DIRECTIONS — Return the passage on BMI music licensing word for word, from "Their main form" to "Rico, and Miami.".

PASSAGE SHOWN —
#####

Their main form of advocacy involves managing payments for licenses to play or perform music and distributing the royalties from those instances to artists.

BMI was founded in 1939 by people who were largely involved in genres that were new at the time – blues, jazz, and country. Organizing through a nonprofit, which offered membership to artists and music lovers, BMI helps to protect the financial and creative interests of musicians who may not otherwise have a voice. They still focus on nurturing new talent and forms of music, according to their website. Because they’re a much larger organization, they have convenient offices in many cities, like Nashville, New York, Los Angeles, London, Atlanta, Puerto Rico, and Miami.

Although the company started out as a small advocacy group, BMI is now one of the largest PROs in the world. They represent over 13 million musical works created and owned by 800,000 creators who are not just in the United States, but also in 90 other countries. The organization is clear that they also work with organizations that want to play music, which includes businesses like retail outlets, restaurants, bars, salons, gyms, and hotels.

The organization manages different kinds of licenses so different organizations can get the kind of legal use they need for music.

What Copyright and Licensing Options Are Covered?

A “performing right” means that a musician or composer can license their legal right to that work to another person or business entity for a certain period of time. This right is guaranteed to the composer or creator through the U.S. Copyright Act, because artists are workers who need specific guarantees that they will be paid appropriately for certain uses of their work.

There are other types of rights to music or performances.

  • Reproduction rights, which authorizes the use of a song in a CD or record
  • Mechanical license, which is the right to reproduce a specific composition per unit sold
  • Synchronization license, in which a song is synched with a video or film presentation
  • Digital performance rights in sound recordings, when the license for a specific recording of a song is provided to a person or business

BMI does not license mechanical or synchronization rights, but it will work with organizations who want to purchase reproduction, performance, or digital rights.

When a significant number of people will be present to hear a song, that is considered a public performance, even if the song is prerecorded and being played from the album.

There are obvious platforms that must license the music they play.

  • Radio stations
  • Television programs
  • Nightclubs
  • Dance halls
  • Hotels
  • Public spaces where people gather

However, there are many other businesses or business applications that require commercial music for business licensing from a PRO like BMI for a cost.

  • Bars, cafes, and restaurants
  • Retail storefronts and franchises
  • Office buildings
  • Leasing offices with waiting rooms
  • Spas, gyms, and health clubs
  • Doctors’ offices with waiting rooms
  • Music used before, during, or after professional talks, lectures, or presentations
  • Music used in trade show booths

How Much Does a License Cost?

BMI’s licensing model is incredibly complex, and the company encourages potential customers to call sales teams for a targeted price quote. The following factors are typically involved in setting the price:

Number of Locations

A BMI license can extend to all of the locations that a business owner runs. The more you have, the less you can expect to pay per location.

For example, if you have a retail store with up to nine locations, your highest annual fee is $2,515. If you have 10 or more locations, your lowest fee is $182.

#####

DATASET EXTRACT —
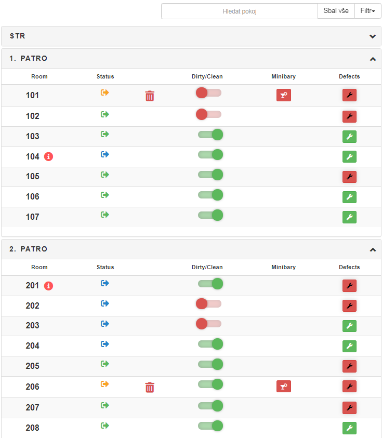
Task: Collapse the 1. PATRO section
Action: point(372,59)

#####

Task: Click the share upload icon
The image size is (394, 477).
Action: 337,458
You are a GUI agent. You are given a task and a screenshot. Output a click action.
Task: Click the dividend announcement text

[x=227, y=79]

#####

CORRECT ANSWER —
Their main form of advocacy involves managing payments for licenses to play or perform music and distributing the royalties from those instances to artists.

BMI was founded in 1939 by people who were largely involved in genres that were new at the time – blues, jazz, and country. Organizing through a nonprofit, which offered membership to artists and music lovers, BMI helps to protect the financial and creative interests of musicians who may not otherwise have a voice. They still focus on nurturing new talent and forms of music, according to their website. Because they’re a much larger organization, they have convenient offices in many cities, like Nashville, New York, Los Angeles, London, Atlanta, Puerto Rico, and Miami.